Nei piccoli paesi dell’entroterra siciliano, ancora oggi, si riscontrano personaggi carismatici, possessori di antiche culture, capaci di fare la differenza; un anziano maestro elementare, un artigiano, un vecchio segretario comunale, un presidente di congregazione, un bracciante che nelle ore di riposo si dedicava alla lettura. Il carisma se lo costruivano giorno dopo giorno, attenzionando tutto e tutti, elargendo i consigli del buon padre di famiglia, mediando piccoli dissidi nelle famiglie, risolvendo modesti casi di sopravvivenza, trovando un piccolo proprietario terriero che offrisse un lavoro a chi più aveva di bisogno e, quando occorreva, spendere una parola buona perché qualche fanciulla potesse trovare un buon partito da sposare.
     La
 storia che mi accingo a raccontarvi è quella di un notabile, di un 
carismatico e, comunque, quella di una persona per bene. A più di 
cinquant’anni dal suo trapasso, in molti se lo ricordano e lo portano ad
 esempio di  saggezza e signorilità.
I notabili  
Racconto breve di Mario Scamardo
         Dopo
 il sindaco, il farmacista, il maresciallo dei carabinieri ed il 
parroco, la persona più importante a San Cipirello era don Nenè Cutrò, 
in quanto era stato per trent’ anni l’amministratore di una grande 
azienda agricola del territorio.
         Don
 Nenè, panciuto come un’orcio, un occhio quasi spento, conosceva tutti 
in paese e, da quando aveva smesso di occuparsi di agricoltura e di 
contabilità, appuntata diligentemente su grossi quaderni, uno per anno, 
con copertina nera e gli orli in rosso, usati come quaderni di bella 
copia dagli scolari delle elementari, passava le sue giornate seduto 
davanti al “Circolo dei civili” ad intrattenere con aneddoti raccolti 
nella sua lunga carriera, e narrati  come fossero romanzi 
brevi, con grande maestria. Al mattino, Sisino Papa ex bracciante che 
era stato alle dipendenze di don Nenè, si recava a casa sua, aspettava 
che questi si alzasse dalla tavola, dove aveva consumato una scodella di
 caffellatte e pane, che stringesse di un punto la larga cintura di 
cuoio con la quale si teneva su i pantaloni, che alzasse le sue bretelle
 rosse ed infilasse la giacca con al taschino un vistosissimo fazzoletto
 di colore azzurro, e poi lo accompagnava nel suo percorso da casa al 
circolo, che pur essendo breve, appena 200 metri, durava un bel po’, 
perché il vecchio distinto signore si fermava a parlare con quanti 
passavano e salutavano, con le signore che spazzavano il marciapiedi 
davanti casa, col postino, col barbiere all’angolo della strada, col 
fruttivendolo col carrettino e, talvolta, con i bambini che giocavano su
 un piccolo spiazzo sterrato. Non c’era persona che non salutasse don 
Nenè. Sisino, accompagnandolo, andandogli a comprare il giornale e 
portandogli un caffè dal bar di fronte, s’era guadagnato l’opportunità 
di sedersi davanti al “Circolo dei civili”, cosa che altrimenti gli 
sarebbe stata impedita. La stessa cosa accadeva il pomeriggio, intorno 
alle sedici, l’accompagnamento si ripeteva con la stessa ritualità. 

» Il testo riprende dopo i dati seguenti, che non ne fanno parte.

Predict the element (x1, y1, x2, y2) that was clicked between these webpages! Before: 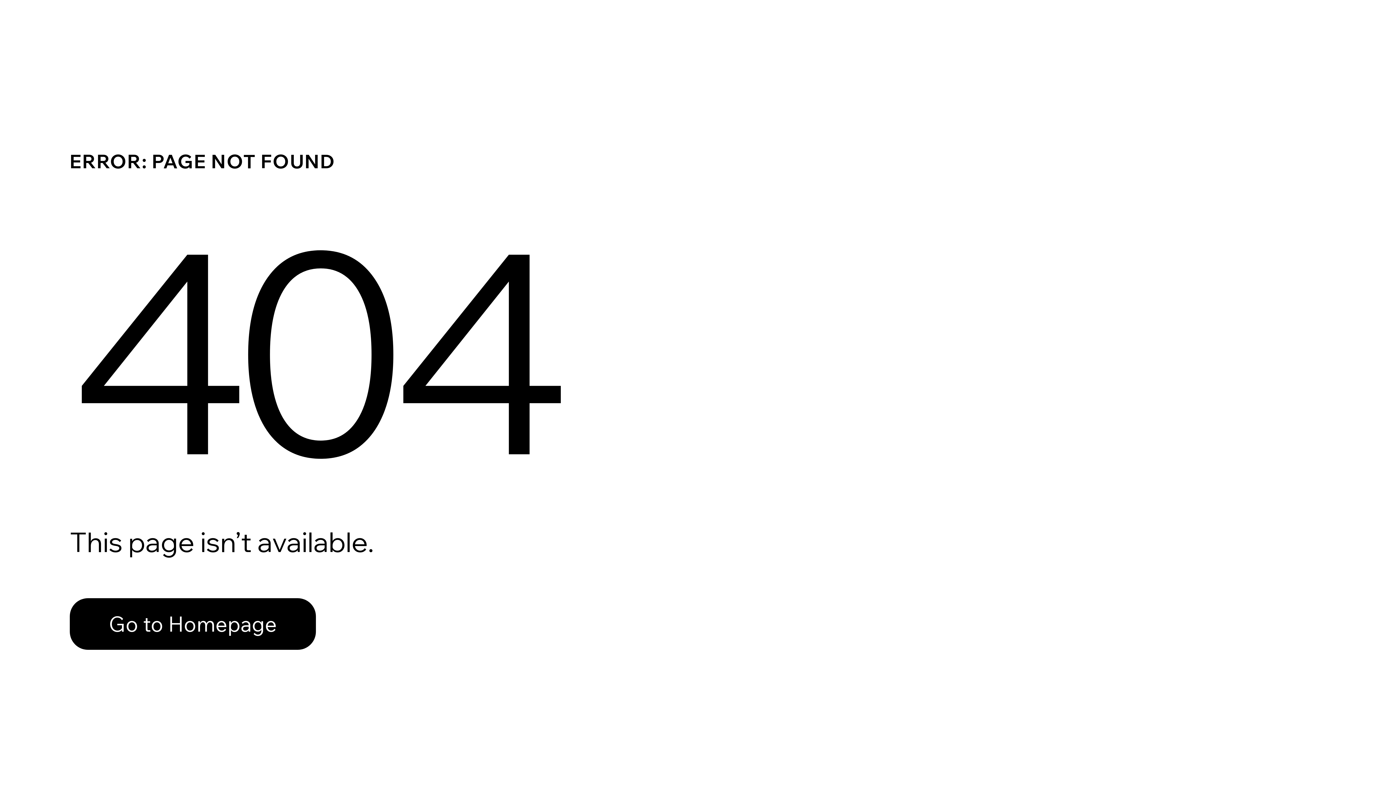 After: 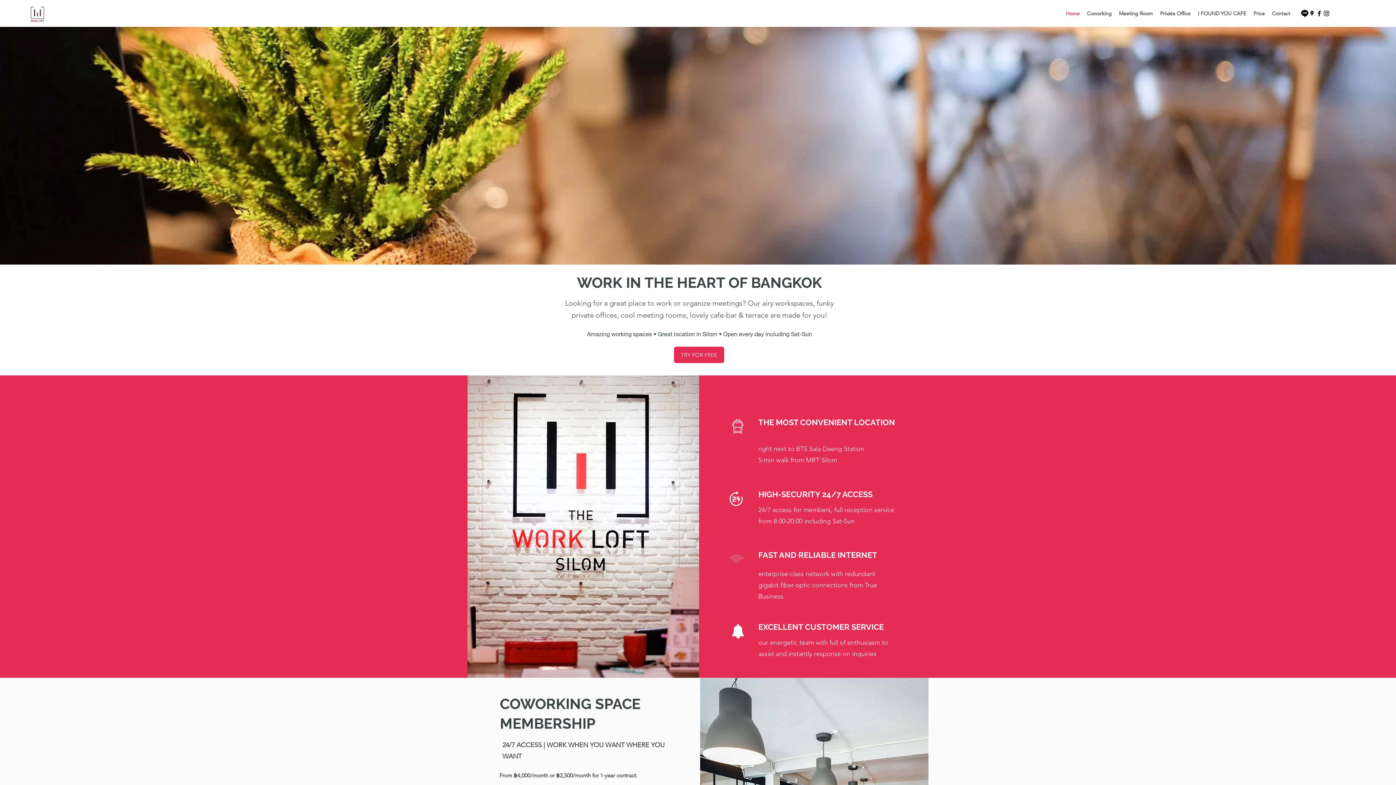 Action: bbox: (69, 598, 316, 650) label: Go to HomepagePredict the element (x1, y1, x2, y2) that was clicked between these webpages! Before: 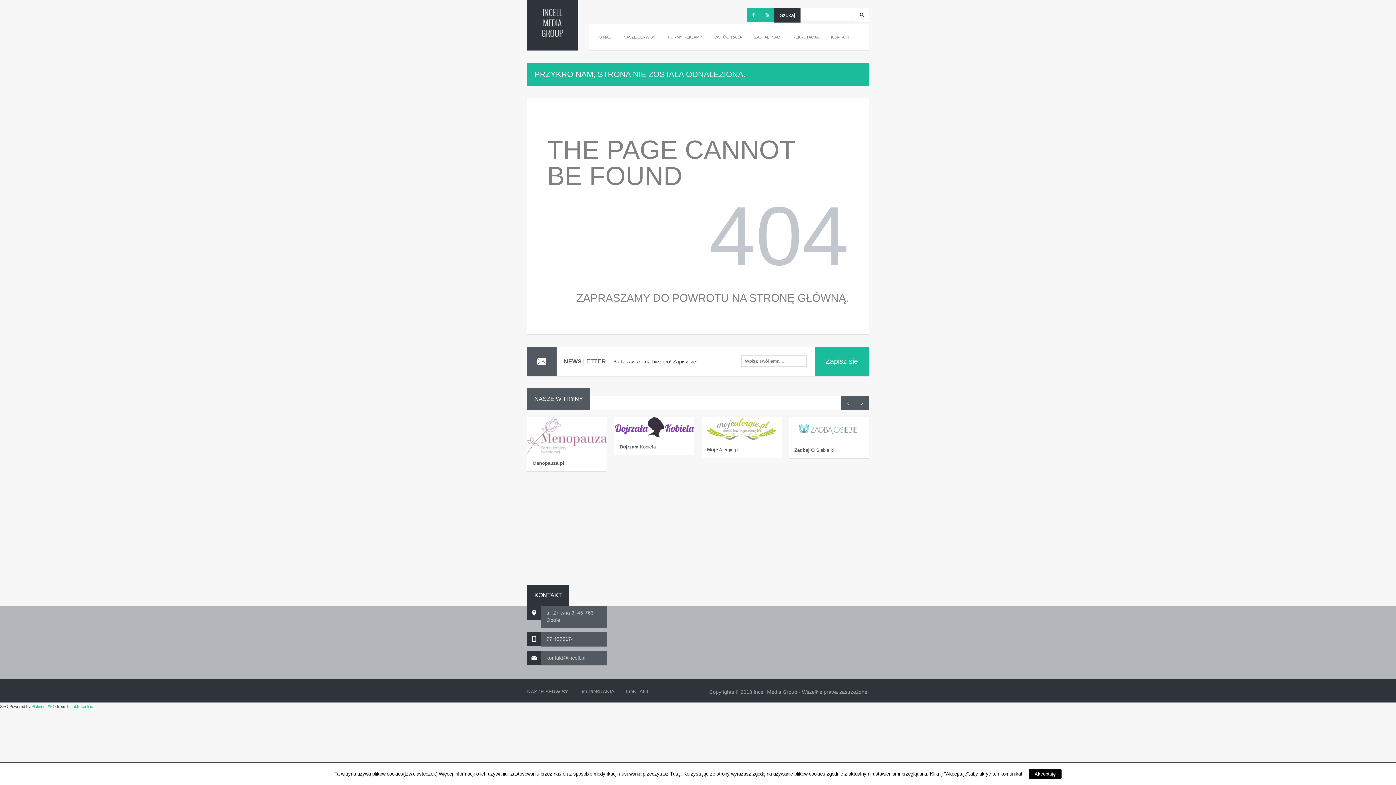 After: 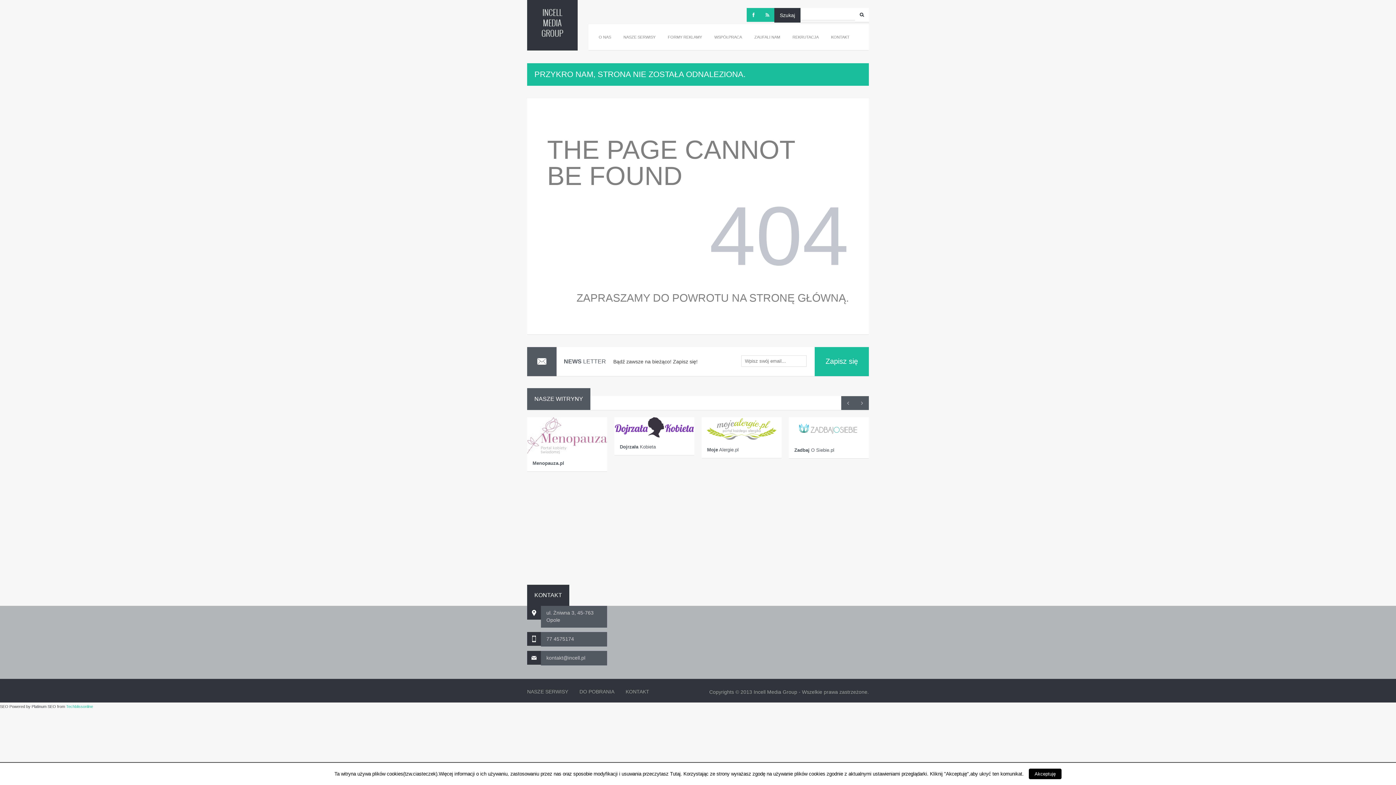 Action: label: Platinum SEO bbox: (31, 704, 56, 709)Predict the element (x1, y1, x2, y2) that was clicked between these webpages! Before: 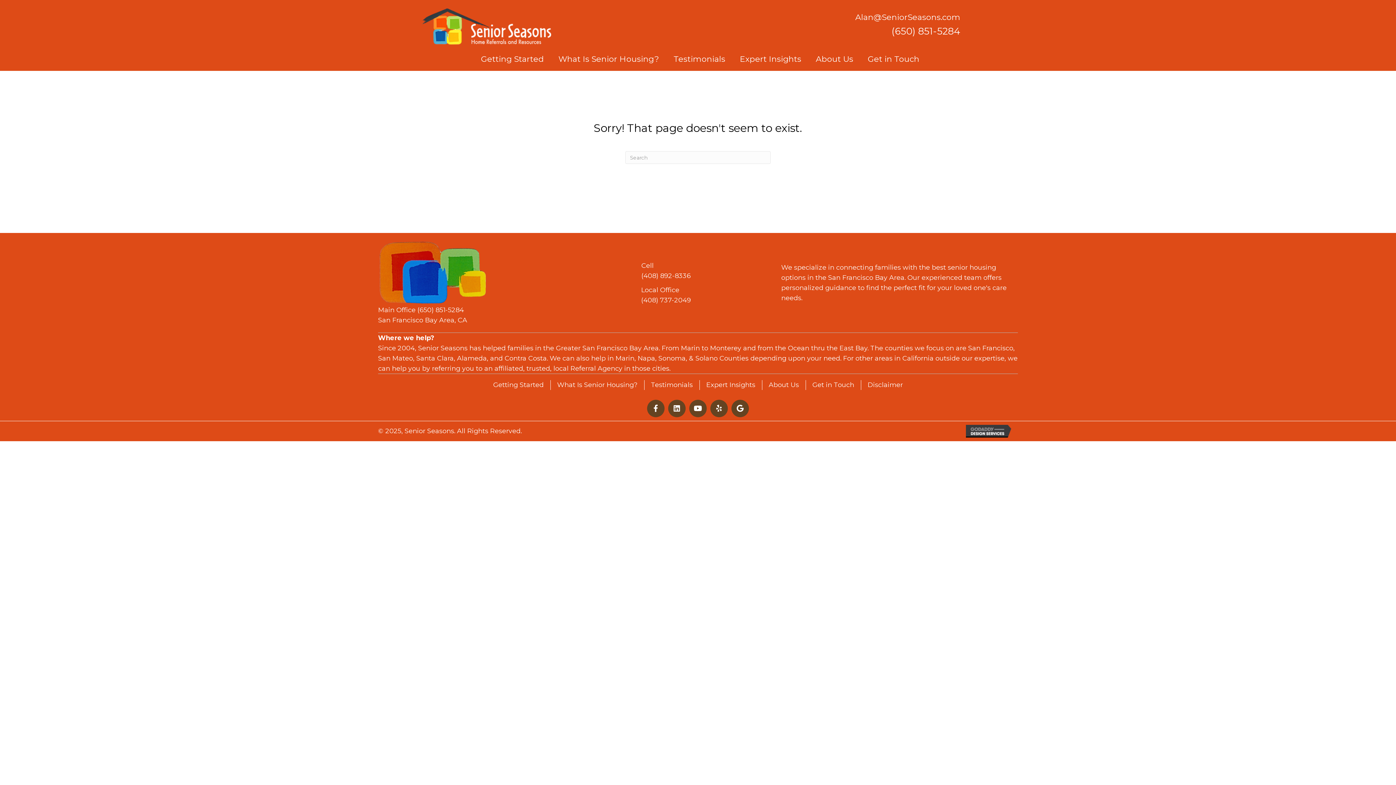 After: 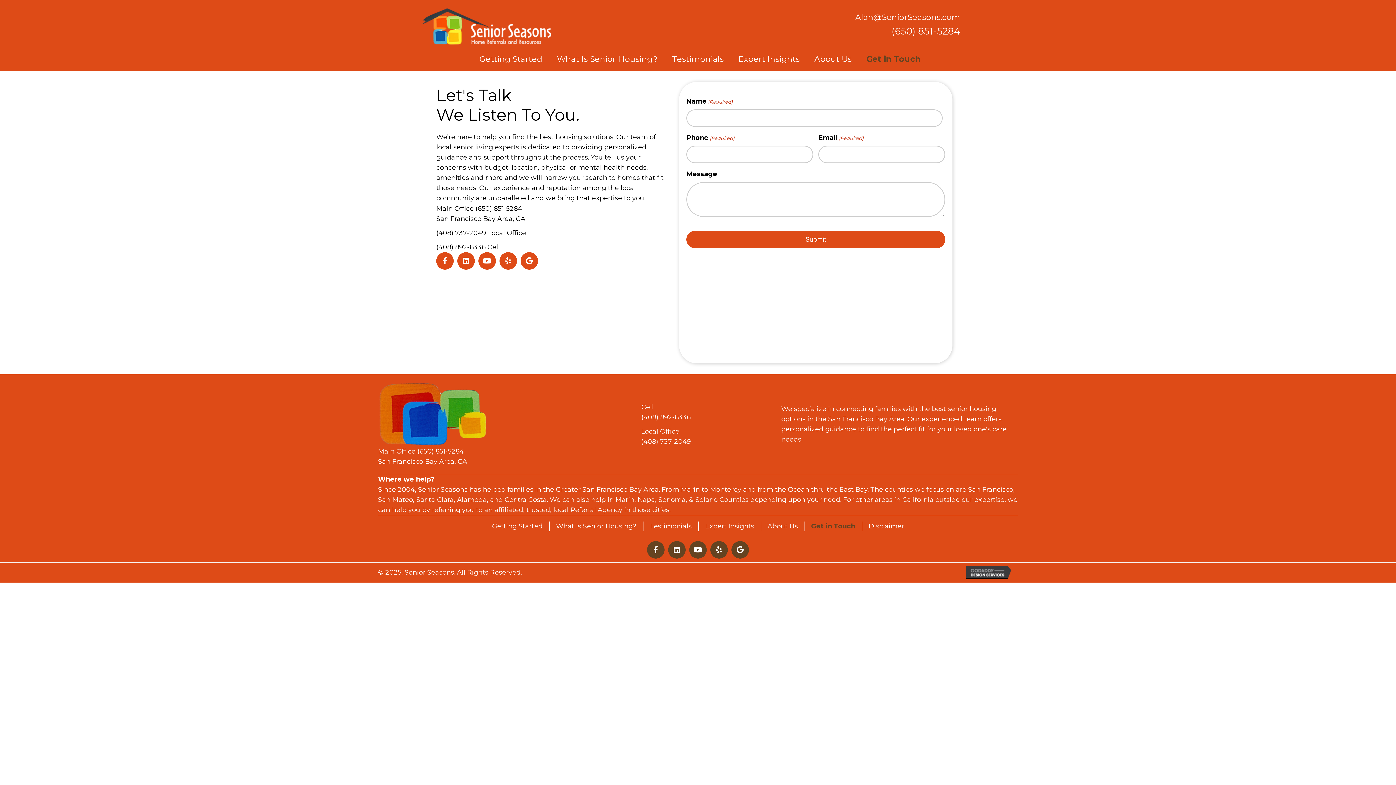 Action: label: Get in Touch bbox: (806, 380, 860, 390)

Quando don Nenè parlava, Sisino assentiva col capo, guai a dubitare di 
quello che diceva, Sisino si accigliava ed apostrofava: - don Nenè 
giusto dice, c’ero io presente! 
         Un
 pomeriggio tra i soci del circolo l’argomento di discussione cadde sul 
flagello che erano i topi nelle campagne, don Nenè intervenne e raccontò
 che avendo oliato un catenaccio in ferro, il mattino seguente trovò la 
porta senza il catenaccio, i topi erano così grossi che, ghiotti di 
olio, si erano rosicchiati il catenaccio senza lasciare traccia. 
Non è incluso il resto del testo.